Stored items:
********************

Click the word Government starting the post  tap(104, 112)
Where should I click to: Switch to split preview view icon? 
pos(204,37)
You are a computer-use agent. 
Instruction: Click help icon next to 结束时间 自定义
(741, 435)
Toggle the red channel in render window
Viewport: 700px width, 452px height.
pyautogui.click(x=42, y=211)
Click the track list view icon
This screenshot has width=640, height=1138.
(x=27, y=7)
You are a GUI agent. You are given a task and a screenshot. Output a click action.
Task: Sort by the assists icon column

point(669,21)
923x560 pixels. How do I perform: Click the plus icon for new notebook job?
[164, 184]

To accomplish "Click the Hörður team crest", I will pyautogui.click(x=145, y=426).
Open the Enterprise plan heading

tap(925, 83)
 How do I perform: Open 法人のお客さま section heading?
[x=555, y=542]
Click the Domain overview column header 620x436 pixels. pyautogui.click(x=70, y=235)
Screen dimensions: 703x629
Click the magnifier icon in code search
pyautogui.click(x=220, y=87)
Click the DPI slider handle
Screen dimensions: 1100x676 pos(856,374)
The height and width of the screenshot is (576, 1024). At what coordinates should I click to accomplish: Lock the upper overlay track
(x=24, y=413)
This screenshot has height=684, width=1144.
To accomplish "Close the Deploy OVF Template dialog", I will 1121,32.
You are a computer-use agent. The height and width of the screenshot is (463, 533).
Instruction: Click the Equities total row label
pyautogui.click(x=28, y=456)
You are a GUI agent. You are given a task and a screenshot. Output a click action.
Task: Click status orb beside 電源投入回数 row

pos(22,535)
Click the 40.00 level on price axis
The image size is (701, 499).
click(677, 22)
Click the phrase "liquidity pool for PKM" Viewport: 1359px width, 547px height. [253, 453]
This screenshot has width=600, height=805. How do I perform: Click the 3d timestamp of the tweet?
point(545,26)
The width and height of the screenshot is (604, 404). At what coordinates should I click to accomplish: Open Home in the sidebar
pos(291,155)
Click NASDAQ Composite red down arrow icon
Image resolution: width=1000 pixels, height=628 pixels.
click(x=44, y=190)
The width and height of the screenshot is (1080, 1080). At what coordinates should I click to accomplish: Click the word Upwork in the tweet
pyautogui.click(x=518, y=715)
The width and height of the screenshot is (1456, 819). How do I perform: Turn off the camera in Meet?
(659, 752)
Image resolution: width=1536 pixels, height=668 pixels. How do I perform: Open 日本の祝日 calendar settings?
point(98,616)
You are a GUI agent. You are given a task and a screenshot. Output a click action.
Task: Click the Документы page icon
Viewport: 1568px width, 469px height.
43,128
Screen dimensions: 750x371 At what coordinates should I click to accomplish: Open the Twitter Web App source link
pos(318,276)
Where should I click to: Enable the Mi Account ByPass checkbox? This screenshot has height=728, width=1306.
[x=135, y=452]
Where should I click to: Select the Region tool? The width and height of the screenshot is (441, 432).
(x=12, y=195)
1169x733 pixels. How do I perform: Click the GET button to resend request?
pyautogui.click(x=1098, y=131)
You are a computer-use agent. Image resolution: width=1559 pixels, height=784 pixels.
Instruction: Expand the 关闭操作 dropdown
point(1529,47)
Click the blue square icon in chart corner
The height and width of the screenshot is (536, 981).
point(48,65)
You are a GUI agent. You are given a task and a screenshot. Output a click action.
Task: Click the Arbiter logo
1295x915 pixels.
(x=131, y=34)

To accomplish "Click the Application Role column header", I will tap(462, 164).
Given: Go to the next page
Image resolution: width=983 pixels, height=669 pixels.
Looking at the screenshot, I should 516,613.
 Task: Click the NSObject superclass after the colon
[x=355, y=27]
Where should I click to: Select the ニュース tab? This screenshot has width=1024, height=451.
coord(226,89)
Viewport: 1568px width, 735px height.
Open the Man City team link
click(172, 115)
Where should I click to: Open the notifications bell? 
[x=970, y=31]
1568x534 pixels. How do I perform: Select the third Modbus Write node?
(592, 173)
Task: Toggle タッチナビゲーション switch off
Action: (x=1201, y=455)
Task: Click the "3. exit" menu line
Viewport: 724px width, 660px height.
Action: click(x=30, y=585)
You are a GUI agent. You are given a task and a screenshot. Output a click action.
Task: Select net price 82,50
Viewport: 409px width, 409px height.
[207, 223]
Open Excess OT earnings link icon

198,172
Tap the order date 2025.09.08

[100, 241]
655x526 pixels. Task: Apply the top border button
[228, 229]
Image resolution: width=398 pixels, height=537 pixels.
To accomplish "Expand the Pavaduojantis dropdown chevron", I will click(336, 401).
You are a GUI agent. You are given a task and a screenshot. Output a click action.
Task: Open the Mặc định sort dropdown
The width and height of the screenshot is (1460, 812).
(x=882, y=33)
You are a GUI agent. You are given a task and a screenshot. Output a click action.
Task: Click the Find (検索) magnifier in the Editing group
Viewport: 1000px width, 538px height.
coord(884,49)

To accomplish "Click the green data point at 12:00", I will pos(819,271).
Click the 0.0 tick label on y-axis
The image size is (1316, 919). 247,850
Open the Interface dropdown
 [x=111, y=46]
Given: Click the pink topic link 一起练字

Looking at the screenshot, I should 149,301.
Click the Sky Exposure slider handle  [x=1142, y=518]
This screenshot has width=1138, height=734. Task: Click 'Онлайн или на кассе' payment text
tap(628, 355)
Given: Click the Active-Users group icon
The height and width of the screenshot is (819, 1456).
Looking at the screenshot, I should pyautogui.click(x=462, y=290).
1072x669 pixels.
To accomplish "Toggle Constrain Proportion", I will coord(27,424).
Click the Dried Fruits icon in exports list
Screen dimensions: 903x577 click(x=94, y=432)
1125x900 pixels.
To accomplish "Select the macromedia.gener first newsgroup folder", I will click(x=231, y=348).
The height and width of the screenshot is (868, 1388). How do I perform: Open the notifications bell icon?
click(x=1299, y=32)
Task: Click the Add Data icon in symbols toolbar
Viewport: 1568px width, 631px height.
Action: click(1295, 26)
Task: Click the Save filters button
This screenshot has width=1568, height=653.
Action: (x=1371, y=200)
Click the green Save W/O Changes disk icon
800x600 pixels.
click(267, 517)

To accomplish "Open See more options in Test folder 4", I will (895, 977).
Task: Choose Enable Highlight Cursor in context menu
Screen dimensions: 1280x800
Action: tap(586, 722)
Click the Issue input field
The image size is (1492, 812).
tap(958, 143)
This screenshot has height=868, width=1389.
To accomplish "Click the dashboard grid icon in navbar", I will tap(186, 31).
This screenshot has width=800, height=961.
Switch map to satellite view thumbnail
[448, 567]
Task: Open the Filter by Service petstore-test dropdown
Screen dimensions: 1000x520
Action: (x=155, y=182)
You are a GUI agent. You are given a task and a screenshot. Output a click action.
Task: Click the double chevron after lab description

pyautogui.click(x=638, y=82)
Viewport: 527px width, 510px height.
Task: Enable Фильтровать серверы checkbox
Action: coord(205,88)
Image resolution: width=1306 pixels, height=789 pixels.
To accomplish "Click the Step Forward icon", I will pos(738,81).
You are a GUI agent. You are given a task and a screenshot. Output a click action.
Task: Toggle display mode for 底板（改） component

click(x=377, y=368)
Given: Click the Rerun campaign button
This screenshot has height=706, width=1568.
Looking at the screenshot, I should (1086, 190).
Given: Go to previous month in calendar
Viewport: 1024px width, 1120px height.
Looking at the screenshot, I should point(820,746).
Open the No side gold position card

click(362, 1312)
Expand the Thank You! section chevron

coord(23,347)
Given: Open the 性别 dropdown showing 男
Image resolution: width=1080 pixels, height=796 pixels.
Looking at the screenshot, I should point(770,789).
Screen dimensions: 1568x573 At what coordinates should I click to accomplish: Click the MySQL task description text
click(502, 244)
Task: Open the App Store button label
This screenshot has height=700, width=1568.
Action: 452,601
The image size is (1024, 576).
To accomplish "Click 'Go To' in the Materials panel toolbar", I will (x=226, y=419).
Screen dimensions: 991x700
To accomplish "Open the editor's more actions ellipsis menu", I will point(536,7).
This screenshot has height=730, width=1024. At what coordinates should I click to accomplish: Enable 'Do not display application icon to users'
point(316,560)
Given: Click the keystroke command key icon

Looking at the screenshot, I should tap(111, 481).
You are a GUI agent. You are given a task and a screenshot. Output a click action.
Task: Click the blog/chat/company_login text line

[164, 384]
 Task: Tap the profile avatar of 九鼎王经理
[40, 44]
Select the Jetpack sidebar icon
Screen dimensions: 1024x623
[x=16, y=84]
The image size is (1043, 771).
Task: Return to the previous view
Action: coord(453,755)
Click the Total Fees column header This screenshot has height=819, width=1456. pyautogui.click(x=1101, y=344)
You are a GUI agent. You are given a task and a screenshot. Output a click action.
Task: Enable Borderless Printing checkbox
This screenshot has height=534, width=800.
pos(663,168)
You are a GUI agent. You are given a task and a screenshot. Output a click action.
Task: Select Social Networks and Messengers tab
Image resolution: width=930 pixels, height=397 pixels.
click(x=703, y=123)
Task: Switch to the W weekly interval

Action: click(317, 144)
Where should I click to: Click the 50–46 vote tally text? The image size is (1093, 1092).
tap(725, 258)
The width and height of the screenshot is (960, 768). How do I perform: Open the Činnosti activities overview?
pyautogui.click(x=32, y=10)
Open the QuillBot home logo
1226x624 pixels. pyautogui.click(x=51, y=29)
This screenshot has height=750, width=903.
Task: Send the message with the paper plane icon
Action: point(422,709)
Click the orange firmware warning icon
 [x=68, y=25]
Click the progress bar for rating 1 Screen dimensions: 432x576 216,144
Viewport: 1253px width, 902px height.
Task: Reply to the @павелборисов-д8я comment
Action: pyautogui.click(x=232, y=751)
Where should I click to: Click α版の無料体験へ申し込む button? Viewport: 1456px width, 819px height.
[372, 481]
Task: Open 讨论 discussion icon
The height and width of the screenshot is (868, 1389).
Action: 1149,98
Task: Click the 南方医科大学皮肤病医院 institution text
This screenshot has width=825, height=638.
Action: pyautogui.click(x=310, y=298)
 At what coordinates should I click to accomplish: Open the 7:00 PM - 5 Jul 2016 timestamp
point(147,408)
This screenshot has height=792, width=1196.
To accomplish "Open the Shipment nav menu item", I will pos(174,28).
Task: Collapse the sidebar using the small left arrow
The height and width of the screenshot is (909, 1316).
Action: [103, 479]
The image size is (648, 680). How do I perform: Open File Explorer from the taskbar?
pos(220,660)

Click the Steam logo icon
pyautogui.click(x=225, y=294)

********************

List the lines of the entries that include "header".

Click the Domain overview column header 620x436 pixels. pyautogui.click(x=70, y=235)
To accomplish "Click the Application Role column header", I will tap(462, 164).
Click the Total Fees column header This screenshot has height=819, width=1456. pyautogui.click(x=1101, y=344)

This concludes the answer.